Exercise goal: Filter the records below, keeping only lines with the string "Choose".
======== Exercise material
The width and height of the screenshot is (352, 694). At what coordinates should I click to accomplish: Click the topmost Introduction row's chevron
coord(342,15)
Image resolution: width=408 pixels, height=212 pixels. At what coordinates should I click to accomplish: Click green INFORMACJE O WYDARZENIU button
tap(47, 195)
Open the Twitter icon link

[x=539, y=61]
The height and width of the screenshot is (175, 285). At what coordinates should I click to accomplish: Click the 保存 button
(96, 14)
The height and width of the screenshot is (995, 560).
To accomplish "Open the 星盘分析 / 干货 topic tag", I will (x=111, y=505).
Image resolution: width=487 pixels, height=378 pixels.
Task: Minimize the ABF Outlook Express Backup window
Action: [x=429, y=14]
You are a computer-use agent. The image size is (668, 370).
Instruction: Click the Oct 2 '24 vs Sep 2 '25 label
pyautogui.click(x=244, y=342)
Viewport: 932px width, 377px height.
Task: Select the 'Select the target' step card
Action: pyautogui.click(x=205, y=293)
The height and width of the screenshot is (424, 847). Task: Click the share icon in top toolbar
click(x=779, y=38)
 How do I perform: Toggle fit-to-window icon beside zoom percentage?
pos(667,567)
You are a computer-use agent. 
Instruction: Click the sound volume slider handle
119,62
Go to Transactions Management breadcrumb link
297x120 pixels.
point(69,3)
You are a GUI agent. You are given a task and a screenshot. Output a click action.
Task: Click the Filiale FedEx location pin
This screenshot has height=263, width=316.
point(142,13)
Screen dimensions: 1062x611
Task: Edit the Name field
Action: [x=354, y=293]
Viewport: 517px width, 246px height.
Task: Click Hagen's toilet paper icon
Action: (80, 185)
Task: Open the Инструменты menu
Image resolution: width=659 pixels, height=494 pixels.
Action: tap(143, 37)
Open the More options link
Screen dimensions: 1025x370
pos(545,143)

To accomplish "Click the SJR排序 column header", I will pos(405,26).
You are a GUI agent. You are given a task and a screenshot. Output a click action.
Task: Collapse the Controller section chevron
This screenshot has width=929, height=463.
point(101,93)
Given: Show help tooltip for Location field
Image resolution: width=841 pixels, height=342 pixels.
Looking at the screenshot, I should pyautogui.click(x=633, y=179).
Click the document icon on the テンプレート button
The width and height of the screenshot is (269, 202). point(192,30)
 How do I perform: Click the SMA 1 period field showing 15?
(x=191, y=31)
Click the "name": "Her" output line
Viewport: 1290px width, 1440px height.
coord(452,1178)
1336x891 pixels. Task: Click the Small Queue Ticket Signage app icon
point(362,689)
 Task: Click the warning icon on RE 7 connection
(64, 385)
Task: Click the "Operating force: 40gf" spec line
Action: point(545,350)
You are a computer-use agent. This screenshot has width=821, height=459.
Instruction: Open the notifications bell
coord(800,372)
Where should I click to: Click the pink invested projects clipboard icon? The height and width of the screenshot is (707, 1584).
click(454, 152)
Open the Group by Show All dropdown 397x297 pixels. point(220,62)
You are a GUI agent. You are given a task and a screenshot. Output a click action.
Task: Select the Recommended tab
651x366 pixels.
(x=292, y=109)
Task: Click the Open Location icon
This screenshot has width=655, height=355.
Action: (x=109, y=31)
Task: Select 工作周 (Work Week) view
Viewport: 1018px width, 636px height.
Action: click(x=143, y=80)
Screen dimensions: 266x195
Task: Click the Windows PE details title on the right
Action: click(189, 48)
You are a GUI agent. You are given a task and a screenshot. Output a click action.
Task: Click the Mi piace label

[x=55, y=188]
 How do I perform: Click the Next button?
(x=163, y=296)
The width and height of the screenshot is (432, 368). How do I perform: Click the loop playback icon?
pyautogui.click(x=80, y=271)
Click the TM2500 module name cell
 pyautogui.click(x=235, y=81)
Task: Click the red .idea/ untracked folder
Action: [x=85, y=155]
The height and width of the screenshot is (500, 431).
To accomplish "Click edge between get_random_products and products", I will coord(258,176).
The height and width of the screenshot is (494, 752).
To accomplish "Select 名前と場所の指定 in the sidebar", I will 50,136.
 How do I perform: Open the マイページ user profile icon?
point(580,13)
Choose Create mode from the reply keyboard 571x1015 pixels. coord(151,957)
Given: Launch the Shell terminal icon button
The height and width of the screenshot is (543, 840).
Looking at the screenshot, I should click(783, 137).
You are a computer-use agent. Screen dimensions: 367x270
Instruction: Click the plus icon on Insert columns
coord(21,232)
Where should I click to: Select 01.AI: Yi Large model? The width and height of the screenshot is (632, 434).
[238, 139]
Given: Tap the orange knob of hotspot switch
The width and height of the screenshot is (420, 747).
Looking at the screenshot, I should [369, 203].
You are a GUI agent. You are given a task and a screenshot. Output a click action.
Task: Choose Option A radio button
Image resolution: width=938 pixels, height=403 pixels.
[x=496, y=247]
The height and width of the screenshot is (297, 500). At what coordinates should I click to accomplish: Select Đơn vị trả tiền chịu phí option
================
Task result:
Choose Create mode from the reply keyboard 571x1015 pixels. coord(151,957)
Task: Choose Option A radio button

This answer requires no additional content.